Die Erbin Susanne Weber-Klein sagt, dass für sie weniger der materielle Wert, sondern die ideelle Bedeutung zähle. „Wenn man im Rentenalter plötzlich etwas Neues über seine Wurzeln erfährt, neue Verwandte wie aus dem Nichts hinzukommen, berührt einen das wirklich zutiefst“, sagt sie.
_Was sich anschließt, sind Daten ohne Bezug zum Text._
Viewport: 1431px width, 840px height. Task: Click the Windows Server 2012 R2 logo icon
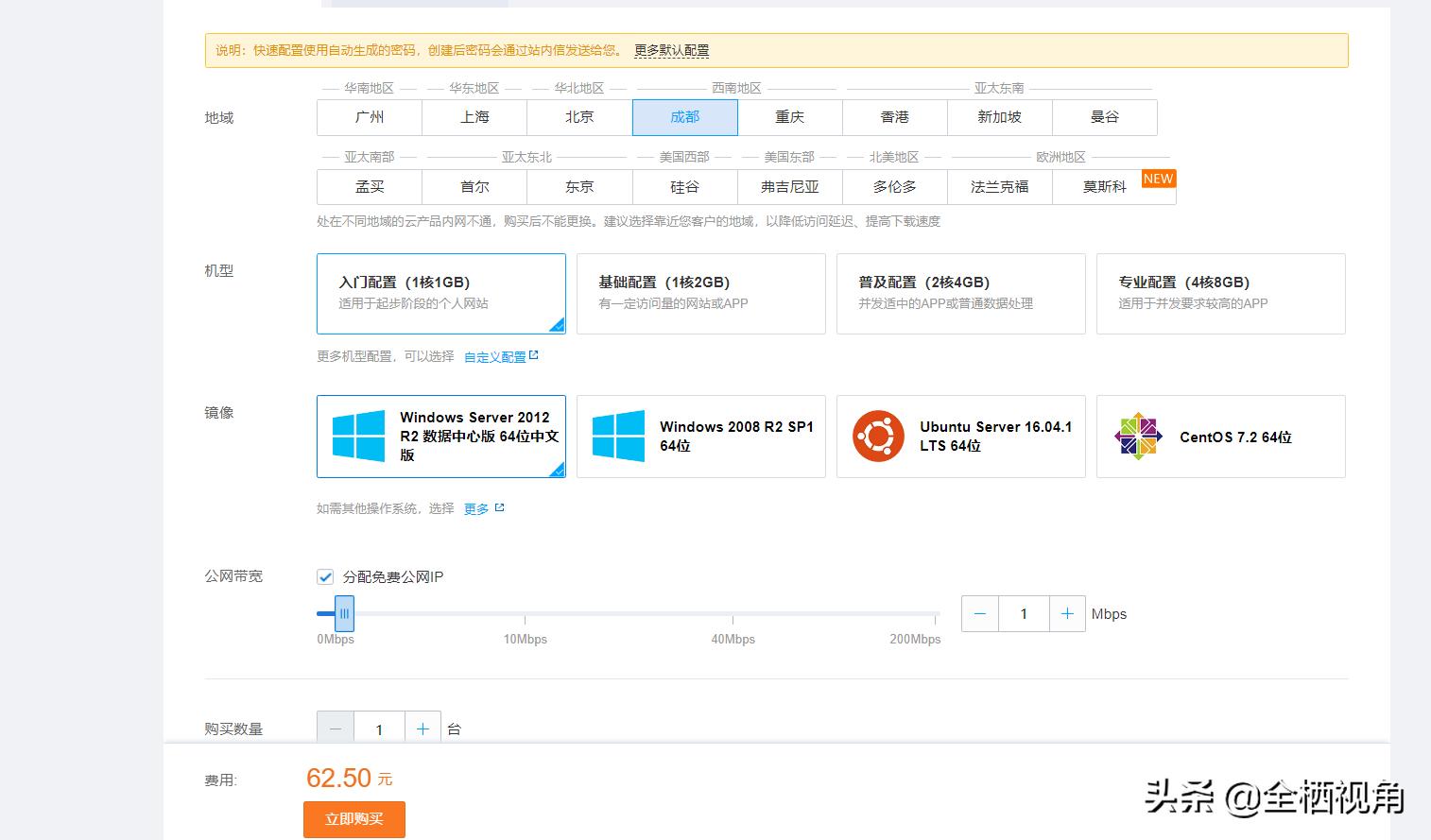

Beim Amtsgericht stehen nun noch einige Verwaltungsschritte aus, alle gesetzlichen Nachkommen müssen Unterschriften leisten, sich mit ihren Ausweisdokumenten identifizieren und schließlich das Erbe annehmen. „Am meisten freue ich mich, neue Netze zu knüpfen und mit den unbekannten Cousins bzw. Cousinen zu sprechen, um mehr über unsere Familie zu erfahren.“ So dürften sich für sie noch weitere Kapitel ihrer Familiengeschichte auftun. Sie wären verborgen geblieben, hätte Weber-Klein im vergangenen Sommer nicht jenen rätselhaften Brief geöffnet.